Gli obiettivi di quest’anno si stanno poco alla volta delineando, anche se è presto per fare cerchietti sul calendario. Intanto, comunque, si lavora.

"Dopo la campestre di due domeniche fa, sono ancora in fase di scarico. Che non significa “non correre”, ma dedicarmi ad altri aspetti che non siano il carico di km.
Per quest’anno il primo obiettivo, è riuscire a preparare bene mezze maratone e 10km. Anzi, diro di più: sulla mezza punto proprio a migliorare il mio personal best, che per ora è di 1h4’14’’. Posso fare meglio: ci stiamo lavorando.
Tutto questo lavoro servirà poi come preparazione in vista di una maratona, la mia seconda maratona. Dopo l’esordio alla Firenze Marathon, a fine 2016, ho ancora voglia d cimentarmi in una 42 km. Anche Ruggero Pertile il mio allenatore, sa che posso puntare a un tempo decisamente inferiore: ci crede tanto, e ci crediamo entrambi. Quasi sicuramente, però, di maratona si parlerà in autunno: l’ipotesi di correrne una in primavera è sempre più remota.

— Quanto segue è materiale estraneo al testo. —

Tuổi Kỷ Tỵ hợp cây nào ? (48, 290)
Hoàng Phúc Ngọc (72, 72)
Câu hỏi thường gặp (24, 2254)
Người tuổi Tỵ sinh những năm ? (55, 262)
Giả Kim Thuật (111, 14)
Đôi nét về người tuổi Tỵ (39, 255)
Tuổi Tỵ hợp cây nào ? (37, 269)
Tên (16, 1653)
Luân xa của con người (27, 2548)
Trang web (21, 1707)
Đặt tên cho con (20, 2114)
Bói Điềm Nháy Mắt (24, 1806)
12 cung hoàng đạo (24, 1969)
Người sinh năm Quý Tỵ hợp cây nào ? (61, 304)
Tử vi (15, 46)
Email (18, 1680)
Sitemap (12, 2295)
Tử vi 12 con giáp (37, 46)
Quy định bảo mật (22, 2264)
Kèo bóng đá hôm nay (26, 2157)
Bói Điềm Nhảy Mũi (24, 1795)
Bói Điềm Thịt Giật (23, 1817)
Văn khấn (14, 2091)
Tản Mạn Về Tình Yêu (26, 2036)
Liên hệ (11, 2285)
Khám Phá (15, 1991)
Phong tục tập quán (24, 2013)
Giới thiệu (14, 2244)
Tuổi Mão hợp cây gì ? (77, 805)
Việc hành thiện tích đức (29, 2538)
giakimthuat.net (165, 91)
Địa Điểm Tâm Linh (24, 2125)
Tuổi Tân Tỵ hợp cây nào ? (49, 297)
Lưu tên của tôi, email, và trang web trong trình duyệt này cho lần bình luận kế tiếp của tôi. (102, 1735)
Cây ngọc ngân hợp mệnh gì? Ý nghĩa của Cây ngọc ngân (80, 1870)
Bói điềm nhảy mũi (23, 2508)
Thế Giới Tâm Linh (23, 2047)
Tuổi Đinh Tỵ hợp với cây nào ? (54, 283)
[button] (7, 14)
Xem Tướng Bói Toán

Intanto pensiamo a lavorare per gli obiettivi più vicini nel tempo, che sono le 21 km, le 10 km e, soprattutto, il ritiro in altura. Partenza prevista: il 10 febbraio.
Non è la prima volta che faccio un ritiro di questo tipo e so che è parecchio impegnativo. I primi giorni non puoi fare altro che correre senza troppe velleità, perché il tuo corpo ha bisogno di adattarsi all’ambiente. Proprio perché so che è dura, sto facendo un lavoro che mi permetta di non arrivare impreparato.
Ieri, ad esempio, ho fatto un medio variato, in progressivo: 6 km a 3’15/km, 1 km di recupero, 4 km tra i 3’06’’ e i 3’10’’/km, 1 km di recupero e 3 km a 3’-3’05’’/km. E’ un tipo di allenamento che mi serve per lavorare sulla tenuta di ritmo. Mi sarà utile quando dovrò prepararmi a tenere il passo dei 3’/km nella prossima maratona, ma vedrò i frutti già in ritiro, perché almeno avrò un po’ di resistenza sulle gambe."